At any rate, military police investigations have reportedly alleged that O. was involved in a previous incident, giving rise to suggestions he was "approachable" in the use of violence, a euphemism for being "trigger happy".
But Defence Ministry sources also said that the dossier about O. could also describe his readiness as "professionalism".
Meanwhile, Minister Donner said on Wednesday he regretted that information about O.'s military history had been leaked to the press, but denied the information involved a State secret. He also said the information did not originate from a prosecution dossier about O. or related documents.

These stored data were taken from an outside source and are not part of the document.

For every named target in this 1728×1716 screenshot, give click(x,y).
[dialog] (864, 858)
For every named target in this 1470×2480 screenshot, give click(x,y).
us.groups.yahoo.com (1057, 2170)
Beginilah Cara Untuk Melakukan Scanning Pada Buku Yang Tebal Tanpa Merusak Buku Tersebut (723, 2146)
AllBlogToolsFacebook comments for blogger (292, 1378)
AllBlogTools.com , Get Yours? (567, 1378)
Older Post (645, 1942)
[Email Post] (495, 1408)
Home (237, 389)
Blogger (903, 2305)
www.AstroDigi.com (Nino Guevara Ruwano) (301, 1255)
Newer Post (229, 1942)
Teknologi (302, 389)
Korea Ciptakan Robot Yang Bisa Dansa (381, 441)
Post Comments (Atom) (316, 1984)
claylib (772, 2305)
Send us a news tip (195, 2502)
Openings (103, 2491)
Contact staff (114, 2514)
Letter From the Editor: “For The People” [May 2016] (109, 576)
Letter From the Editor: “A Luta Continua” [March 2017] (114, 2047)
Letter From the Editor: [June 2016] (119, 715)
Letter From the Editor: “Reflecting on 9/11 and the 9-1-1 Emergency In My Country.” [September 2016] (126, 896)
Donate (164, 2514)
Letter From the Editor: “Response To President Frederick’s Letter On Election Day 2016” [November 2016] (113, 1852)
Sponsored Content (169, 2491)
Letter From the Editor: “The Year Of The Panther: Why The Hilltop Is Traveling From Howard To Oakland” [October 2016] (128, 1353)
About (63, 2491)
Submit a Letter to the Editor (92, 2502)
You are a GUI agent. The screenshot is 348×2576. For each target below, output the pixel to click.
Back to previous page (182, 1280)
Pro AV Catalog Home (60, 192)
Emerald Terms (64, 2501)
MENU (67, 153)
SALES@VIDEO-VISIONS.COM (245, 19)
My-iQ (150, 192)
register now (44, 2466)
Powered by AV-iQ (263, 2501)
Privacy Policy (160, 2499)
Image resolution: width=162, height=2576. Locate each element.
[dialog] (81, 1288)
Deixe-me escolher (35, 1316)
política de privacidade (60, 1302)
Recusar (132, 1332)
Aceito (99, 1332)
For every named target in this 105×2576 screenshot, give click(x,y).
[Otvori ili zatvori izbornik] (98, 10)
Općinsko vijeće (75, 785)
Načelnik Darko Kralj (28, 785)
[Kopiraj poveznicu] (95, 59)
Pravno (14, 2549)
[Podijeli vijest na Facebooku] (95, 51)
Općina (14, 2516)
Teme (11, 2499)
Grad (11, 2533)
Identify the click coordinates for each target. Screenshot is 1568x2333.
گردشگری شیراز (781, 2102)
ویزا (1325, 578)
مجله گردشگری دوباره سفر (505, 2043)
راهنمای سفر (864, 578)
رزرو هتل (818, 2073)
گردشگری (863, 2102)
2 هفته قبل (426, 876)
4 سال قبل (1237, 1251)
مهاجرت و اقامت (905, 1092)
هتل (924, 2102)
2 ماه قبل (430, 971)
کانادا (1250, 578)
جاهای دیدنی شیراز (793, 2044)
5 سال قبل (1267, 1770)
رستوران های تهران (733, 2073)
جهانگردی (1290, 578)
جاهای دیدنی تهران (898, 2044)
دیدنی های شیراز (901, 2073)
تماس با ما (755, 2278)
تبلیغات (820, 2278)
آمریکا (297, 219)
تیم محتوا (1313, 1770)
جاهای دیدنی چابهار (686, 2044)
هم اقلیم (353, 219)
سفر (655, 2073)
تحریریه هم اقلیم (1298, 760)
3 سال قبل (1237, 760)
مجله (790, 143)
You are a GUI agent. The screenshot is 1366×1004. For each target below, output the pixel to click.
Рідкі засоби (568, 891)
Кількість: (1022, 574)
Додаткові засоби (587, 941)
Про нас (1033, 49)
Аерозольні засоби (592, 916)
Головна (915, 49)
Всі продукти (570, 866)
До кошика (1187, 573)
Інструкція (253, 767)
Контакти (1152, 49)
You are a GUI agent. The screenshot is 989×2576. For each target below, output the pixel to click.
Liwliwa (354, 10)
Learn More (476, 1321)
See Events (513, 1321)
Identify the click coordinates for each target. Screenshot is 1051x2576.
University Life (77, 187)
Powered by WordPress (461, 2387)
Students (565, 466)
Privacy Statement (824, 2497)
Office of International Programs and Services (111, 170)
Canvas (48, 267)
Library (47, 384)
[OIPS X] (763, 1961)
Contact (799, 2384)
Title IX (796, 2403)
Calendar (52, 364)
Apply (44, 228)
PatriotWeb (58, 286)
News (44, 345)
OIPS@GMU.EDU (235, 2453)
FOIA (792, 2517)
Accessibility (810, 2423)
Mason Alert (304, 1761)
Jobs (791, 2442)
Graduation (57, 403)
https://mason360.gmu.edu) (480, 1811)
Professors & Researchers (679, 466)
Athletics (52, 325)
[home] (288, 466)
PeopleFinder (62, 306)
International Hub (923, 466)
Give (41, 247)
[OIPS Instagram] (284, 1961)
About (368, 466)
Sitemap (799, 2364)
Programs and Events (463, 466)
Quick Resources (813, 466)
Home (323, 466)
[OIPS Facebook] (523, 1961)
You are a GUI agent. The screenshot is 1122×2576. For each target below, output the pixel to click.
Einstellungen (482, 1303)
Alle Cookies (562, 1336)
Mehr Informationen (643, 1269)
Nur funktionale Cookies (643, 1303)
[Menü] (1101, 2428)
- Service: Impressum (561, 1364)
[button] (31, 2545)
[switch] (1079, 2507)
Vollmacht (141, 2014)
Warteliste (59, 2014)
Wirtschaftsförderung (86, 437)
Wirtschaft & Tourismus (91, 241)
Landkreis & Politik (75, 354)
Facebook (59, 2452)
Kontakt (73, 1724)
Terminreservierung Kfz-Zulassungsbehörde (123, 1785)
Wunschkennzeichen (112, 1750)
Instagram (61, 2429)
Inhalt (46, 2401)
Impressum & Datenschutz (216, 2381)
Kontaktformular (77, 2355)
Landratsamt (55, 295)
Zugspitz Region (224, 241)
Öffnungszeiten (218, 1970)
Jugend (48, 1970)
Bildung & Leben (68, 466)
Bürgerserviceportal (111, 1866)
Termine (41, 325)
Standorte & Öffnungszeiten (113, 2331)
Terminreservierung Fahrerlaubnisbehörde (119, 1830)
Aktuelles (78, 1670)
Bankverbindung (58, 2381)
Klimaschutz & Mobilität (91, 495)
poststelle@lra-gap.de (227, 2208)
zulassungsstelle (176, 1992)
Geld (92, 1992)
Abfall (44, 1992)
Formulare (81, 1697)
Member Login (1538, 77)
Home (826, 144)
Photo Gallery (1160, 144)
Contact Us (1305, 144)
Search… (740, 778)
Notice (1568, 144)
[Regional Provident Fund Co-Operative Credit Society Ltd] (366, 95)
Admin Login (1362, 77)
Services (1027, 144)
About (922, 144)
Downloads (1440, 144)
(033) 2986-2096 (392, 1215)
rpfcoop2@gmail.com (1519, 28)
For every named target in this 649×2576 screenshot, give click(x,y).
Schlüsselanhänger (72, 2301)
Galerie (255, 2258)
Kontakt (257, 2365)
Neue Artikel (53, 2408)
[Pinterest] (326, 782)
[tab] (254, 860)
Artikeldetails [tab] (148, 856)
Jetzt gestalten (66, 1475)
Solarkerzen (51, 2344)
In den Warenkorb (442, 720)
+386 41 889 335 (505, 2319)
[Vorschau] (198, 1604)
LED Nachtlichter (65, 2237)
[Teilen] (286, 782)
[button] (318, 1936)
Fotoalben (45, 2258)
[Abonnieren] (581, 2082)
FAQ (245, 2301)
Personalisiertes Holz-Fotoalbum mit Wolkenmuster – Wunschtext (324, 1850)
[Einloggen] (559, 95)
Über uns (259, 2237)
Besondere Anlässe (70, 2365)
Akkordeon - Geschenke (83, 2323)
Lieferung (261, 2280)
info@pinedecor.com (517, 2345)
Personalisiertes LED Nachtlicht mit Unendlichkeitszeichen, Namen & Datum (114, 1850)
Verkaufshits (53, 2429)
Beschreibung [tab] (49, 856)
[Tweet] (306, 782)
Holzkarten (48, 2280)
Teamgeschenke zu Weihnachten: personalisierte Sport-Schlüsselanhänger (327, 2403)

Donner was referring to the information contained in a letter that the chief of the Attorneys-General Council, Joan de Wijkerslooth, sent to all 19 regional chief public prosecutors. That letter contained an official memo over Iraq and a document outlining a previous incident in which O. had been involved in.
The minister said more specific information from the military police's investigation into the actions of O. was not contained in the letter sent to prosecution chiefs.
And neither Donner nor Defence Minister Henk Kamp were prepared to comment further over allegations made in the media that O. was involved in special operations.
Nevertheless, Kamp said the Parliament is always kept informed about secret Dutch military operations in foreign countries, but admitted there is no definite procedure regulating how MPs are informed.
Despite this, he said the President of the Lower House of Parliament is always involved in the dissemination of relevant information.
Kamp said he is prepared to again give a complete oversight of secret operations to MPs and will discuss the manner in which the information will be distributed with Lower House President Frans Weisglas. He also said special operations are rarely carried out.
Admitting concerns about the leaking of information, he also asserted that such information places special operations troops at threat. "I am proud of the people who are willing to put their neck out and we must act with caution," he said.